Step 1. Download the TSR. check the cache table status.
The firewall is reporting that connections from network reached a high of 7541 connections and since the current configuration allows a max of 7500 connections it triggers cache full messages and resulting dropped packets.

Step 2. To identify the high number of connections is normal or not go to System | Diagnostics. Select  Connections Monitor under Diagnostic Tools drop down menu | Export Results in .csv format with limit output set to 7500 connections. Open the file and sort the connections using source IP figure out the sources of those excessive connections.

Step 3. Search the sources in the address objects and groups, in this case, those sources are in the All Rogue Devices group.

Step 4. Go to SonicPoint | Advanced IDP make sure both of the features "Enable Wireless Intrusion Detection and Prevention" and "Block traffic from rogue AP and its associated clients" are checked.

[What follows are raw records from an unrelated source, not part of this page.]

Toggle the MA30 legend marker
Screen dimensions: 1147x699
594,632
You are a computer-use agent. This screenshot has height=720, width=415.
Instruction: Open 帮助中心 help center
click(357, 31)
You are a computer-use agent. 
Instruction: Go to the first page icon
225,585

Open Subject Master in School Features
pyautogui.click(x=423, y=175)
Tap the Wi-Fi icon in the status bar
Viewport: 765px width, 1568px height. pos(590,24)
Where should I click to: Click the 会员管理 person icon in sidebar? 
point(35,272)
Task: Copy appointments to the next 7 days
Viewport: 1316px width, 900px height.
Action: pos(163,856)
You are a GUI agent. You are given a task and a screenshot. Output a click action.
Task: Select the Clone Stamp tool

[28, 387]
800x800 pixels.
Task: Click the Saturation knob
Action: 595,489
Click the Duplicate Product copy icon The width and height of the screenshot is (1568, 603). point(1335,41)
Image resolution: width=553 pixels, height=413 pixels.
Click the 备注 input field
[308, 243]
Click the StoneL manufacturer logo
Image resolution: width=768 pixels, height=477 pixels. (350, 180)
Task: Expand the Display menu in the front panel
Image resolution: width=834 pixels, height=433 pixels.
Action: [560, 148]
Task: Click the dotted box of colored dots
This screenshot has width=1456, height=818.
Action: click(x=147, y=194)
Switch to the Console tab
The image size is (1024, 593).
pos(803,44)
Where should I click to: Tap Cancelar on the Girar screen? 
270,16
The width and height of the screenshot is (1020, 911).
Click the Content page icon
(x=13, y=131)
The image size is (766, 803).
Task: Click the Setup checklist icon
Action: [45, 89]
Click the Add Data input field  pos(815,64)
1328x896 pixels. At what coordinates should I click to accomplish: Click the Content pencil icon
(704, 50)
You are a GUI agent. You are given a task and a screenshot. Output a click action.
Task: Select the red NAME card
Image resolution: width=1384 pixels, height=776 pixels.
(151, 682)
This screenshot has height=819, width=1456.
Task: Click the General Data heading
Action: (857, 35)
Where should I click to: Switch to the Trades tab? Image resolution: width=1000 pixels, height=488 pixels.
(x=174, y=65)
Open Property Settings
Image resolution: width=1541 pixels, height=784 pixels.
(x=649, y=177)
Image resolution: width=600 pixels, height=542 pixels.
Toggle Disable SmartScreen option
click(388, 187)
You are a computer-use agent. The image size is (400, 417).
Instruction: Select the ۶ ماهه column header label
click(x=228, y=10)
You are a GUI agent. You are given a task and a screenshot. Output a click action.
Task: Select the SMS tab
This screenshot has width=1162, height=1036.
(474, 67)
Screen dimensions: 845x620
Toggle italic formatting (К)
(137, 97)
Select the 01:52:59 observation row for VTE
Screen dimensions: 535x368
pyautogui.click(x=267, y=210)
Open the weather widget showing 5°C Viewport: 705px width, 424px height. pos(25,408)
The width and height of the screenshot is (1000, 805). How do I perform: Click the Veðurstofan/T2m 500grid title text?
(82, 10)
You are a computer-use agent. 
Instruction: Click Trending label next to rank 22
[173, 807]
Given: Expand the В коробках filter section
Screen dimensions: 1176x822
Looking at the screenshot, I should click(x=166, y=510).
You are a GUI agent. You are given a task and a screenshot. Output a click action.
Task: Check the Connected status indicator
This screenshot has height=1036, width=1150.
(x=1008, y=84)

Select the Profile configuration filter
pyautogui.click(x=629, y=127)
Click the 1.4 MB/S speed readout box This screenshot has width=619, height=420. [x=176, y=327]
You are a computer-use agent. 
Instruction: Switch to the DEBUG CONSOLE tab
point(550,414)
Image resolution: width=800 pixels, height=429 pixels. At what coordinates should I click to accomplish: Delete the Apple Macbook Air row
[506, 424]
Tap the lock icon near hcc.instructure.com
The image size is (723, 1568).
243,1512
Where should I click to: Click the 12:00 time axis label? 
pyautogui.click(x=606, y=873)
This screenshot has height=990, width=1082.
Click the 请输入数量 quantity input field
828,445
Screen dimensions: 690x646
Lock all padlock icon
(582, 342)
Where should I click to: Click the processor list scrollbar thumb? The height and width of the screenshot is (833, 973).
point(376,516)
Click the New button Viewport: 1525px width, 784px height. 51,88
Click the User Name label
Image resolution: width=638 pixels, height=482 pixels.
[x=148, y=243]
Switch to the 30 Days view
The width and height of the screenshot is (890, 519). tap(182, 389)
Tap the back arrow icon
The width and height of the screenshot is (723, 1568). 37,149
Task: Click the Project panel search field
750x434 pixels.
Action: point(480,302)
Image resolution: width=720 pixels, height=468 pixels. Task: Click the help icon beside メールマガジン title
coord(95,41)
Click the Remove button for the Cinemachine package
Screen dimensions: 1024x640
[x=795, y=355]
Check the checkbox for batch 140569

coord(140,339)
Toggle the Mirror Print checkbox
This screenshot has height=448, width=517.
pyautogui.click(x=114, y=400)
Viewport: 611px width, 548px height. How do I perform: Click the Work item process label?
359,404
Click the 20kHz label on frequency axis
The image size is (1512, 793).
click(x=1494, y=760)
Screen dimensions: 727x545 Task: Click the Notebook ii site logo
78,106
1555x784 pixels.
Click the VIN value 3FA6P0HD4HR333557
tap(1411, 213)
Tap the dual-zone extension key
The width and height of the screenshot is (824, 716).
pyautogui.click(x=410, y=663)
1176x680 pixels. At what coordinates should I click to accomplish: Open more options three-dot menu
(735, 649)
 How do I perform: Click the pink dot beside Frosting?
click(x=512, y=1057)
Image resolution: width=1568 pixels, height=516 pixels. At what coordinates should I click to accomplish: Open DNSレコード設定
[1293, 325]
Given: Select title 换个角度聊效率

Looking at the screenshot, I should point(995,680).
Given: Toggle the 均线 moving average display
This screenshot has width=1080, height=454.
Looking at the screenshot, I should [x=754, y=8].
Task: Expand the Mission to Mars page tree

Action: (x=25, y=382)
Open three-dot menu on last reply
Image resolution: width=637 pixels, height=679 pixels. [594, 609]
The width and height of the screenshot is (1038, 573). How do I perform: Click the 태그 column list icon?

If those sources are in the Rogue Devices group but still displayed in connection monitor you need upgrade to the latest general release firmware that is found at mysonicwall.com. Navigate to Downloads | Download Center to located the appropriate firmware for the appliance in question.

If those sources are not in the Rogue Devices group but with excessive connections. you can make corresponding "connection limit" in firewall access rule.